今回の記事では2023年5月に登場した最先端の性能を誇るオブジェクト検出モデルであるYOLO-NASの実装を紹介します。
Google Colabを使用して簡単に実装できますので、ぜひ最後までご覧ください。
今回の内容
・YOLO-NASとは
・YOLO-NASの実装
YOLO-NASとは
YOLO-NASは、2023年5月に登場した最先端の性能を誇るオブジェクト検出モデルです。
YOLOv5、YOLOv6、YOLOv7、およびYOLOv8などの他のモデルを上回る独自の精度と速度性能を誇っています。このモデルは、Deciの独自のニューラルアーキテクチャ検索技術であるAutoNAC™によって生成されました。AutoNAC™エンジンは、任意のタスク、データの特性、推論環境、およびパフォーマンス目標を入力し、特定のアプリケーションに適した最適なアーキテクチャを見つけることができます。このエンジンは、データとハードウェアの認識に加えて、推論スタック内の他のコンポーネントも考慮しています。
YOLO-NASは、他の同等のモデルと比較して約0.5 mAPポイントの精度が高く、10~20%高速です。この性能は、Coco 2017 ValデータセットとNvidia T4 GPU上の640×640画像でのレイテンシーベンチマークに基づいています。
このモデルのアーキテクチャは、量子化に対応したブロックと選択的量子化を採用しており、最適化されたパフォーマンスを実現しています。INT8量子化バージョンに変換されると、YOLO-NASは他のモデルと比較して精度が僅かに低下するだけで、オブジェクト検出能力とパフォーマンスが優れた革新的なアーキテクチャが特徴です。
物体検出だけでなく、セグメンテーションタスクや画像分類タスクでも利用することができます。
詳細は以下のリンクからご確認ください。
コード:https://github.com/Deci-AI/super-gradients
YOLO-NASの実装
準備
ここからはGoogle colabを使用して、YOLO-NASの学習済モデルによる推論を実装していきます。
まずはGPUを使用できるように設定をします。
「ランタイムのタイプを変更」→「ハードウェアアクセラレータ」をGPUに変更
必要なライブラリをインストールします。YOLO-NASの環境はpipでインストールすることができます。

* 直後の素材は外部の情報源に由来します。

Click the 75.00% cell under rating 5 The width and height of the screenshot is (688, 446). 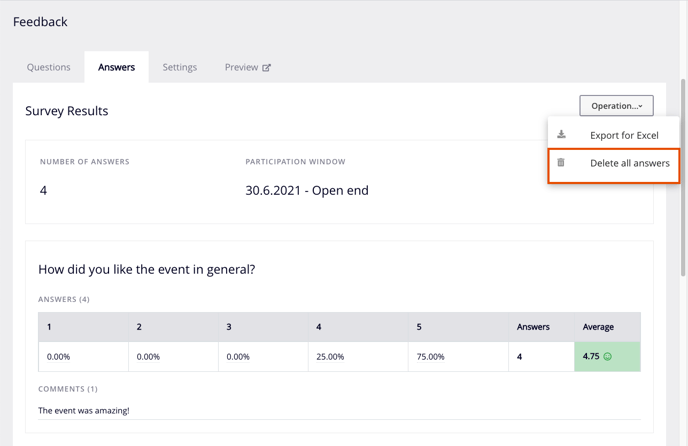click(458, 356)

!pip install super-gradients
インストールが終了したら、ランタイムを再起動します。
「ランタイム」→「ランタイムの再起動」
Googleドライブをマウントします。
from google.colab import drive
drive.mount('/content/drive')
%cd ./drive/MyDrive
画像の推論
使用するモデルを指定します。今回の例ではyolo_nas_l
を使用します。
import super_gradients
yolo_nas = super_gradients.training.models.get("yolo_nas_l", pretrained_weights="coco").cuda()
推論する対象を指定します。
ここではURLで画像を指定します。.show()
とすることで、結果を表示することができます。
yolo_nas.predict('https://github.com/ultralytics/yolov5/raw/master/data/images/zidane.jpg').show()
実行結果:
画像の推論(閾値を指定)
conf=0.5
とすることで、スコアの閾値を指定することができます。
yolo_nas.predict('https://github.com/ultralytics/yolov5/raw/master/data/images/zidane.jpg',conf=0.5).show()
実行結果:
動画の推論
動画も推論対象とすることができます。
以下の例ではtest.mp4
という動画を指定しています。
.save(output_path = 'result')
とすることで、出力結果を保存することができます。
yolo_nas.predict('test.mp4',conf=0.5).save(output_path = 'result')
出力結果(参考):
まとめ
最後までご覧いただきありがとうございました。
今回の記事では2023年5月に登場した最先端の性能を誇るオブジェクト検出モデルであるYOLO-NASの実装を紹介しました。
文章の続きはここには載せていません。